Wayne Grady didn’t get it, Ian Baker-Finch didn’t get it and Magnum PI-lookalike Ossie Moore didn’t get it either. Jason Day and Adam Scott didn’t get it and nor did the great Karrie Webb.
Not since the Great White Shark Greg Norman have Queenslanders so flocked and bayed and been drawn as if by siren song to a fellow Cane Toad as they were when Cameron Smith turned up at Royal Queensland for last year’s Australian PGA Championship.
As the kids today would tell you, there were scenes.
The carpark and driving range were bubbling when the sun rose at 04:46. The McDonalds at Murarrie did unprecedented McMuffin traffic.
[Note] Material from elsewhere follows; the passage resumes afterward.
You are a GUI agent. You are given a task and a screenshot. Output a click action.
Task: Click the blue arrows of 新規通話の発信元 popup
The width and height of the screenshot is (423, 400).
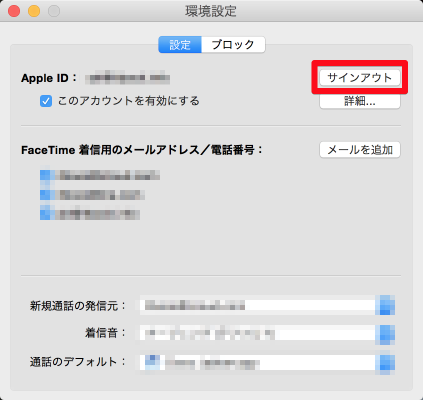(x=385, y=305)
When Smith teed off at 06:03 with Scott and Kiwi Ryan Fox, it’s estimated there were two thousand people craning for a look.
By 6:39am the next day, according to tournament organisers, more people had come through the gates than did for the entire 2013 tournament at Royal Pines, the one headlined by Scott – who was on a green jacket appreciation tour after winning that year’s Masters – and Rickie Fowler – who was Rickie Fowler.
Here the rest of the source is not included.